What a delightful blend of crime and romance! It was my first thought when I was halfway through reading “Adam’s Witness” by J.C. Paulson. To be honest, I don’t read true-to-genre crime novels, because there isn’t anything much in them except searching for the murderer. And I’m also not drawn to “strictly” romance novels. That being said, I do love reading about love and relationships, and without these themes, a story usually seems too bland to me.
The Canadian town of Saskatoon is shocked by an audacious murder. Although Saskatoon isn’t a small place, it is still far from being a metropolis. Murders don’t happen every day here. As if it wasn’t enough to make the public shudder, the victim is a bishop – respected and even loved by his parish.

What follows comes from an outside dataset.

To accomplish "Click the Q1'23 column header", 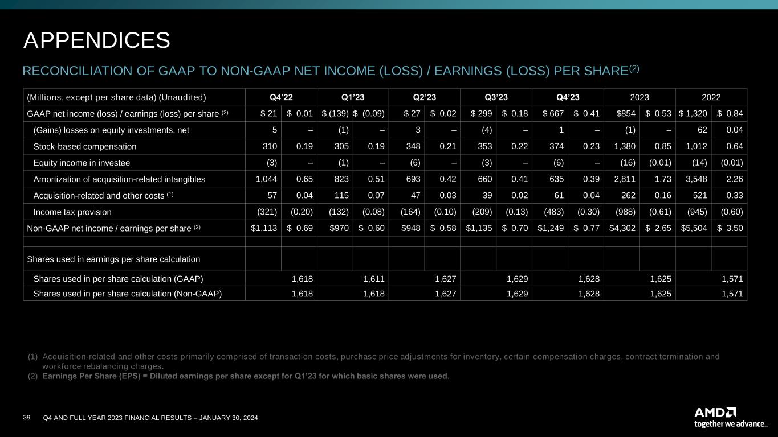I will coord(353,96).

Detective Sergeant Adam Davis is good at his job, and it doesn’t take him long to find the threads that would lead him to the culprit. He gets misled at first by the conflicting witnesses’ testimonies and some of them deliberately hiding the truth. Those things happen often, and they aren’t what unexpectedly threatened to sabotage Adam’s investigation. It’s feelings a key witness has evoked in him the moment he saw her on the crime scene.

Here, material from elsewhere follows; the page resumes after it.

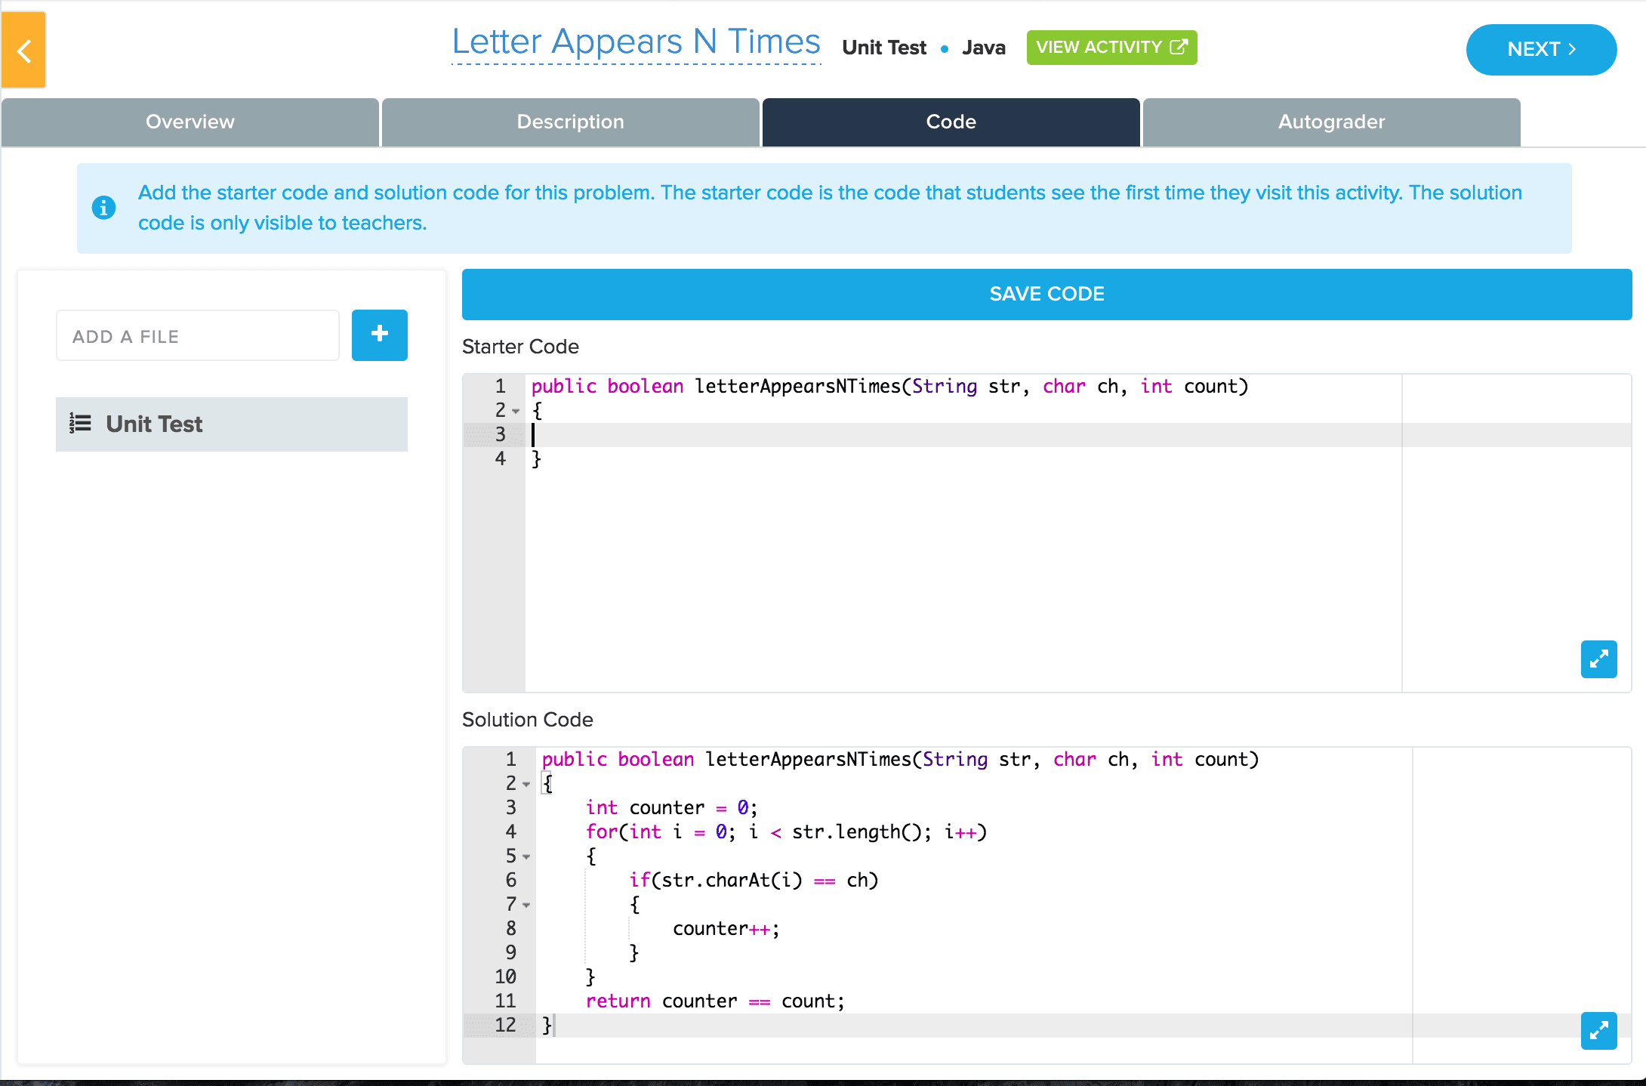Expand the Starter Code editor to fullscreen

[x=1598, y=659]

I loved the way the author portrayed Grace. She is strong and fragile at the same time. She isn’t that kind of grotesque image of an “independent woman” who is like a rock without a single weak bone in her soul and body. She is also smart and professional in her job. She is a reporter in the local newspaper, and that’s the reason why she happened to be the one who found the dead bishop.
The investigation was exciting to follow with false leads and seemingly obvious suspects. Similarly intriguing was the love story plotline, with both main characters gradually revealing the secrets from their pasts to the reader.
In the book, the author touches upon important topics of tolerance, acceptance, and some people’s inability to see their own mistakes as reasons for their failures. Such people never see that they need to change their own attitude and not the things they believe are wrong in the world.
I’m curious about what awaits Adam and Grace in their professional and personal lives, so I’ll definitely read the next books in the series.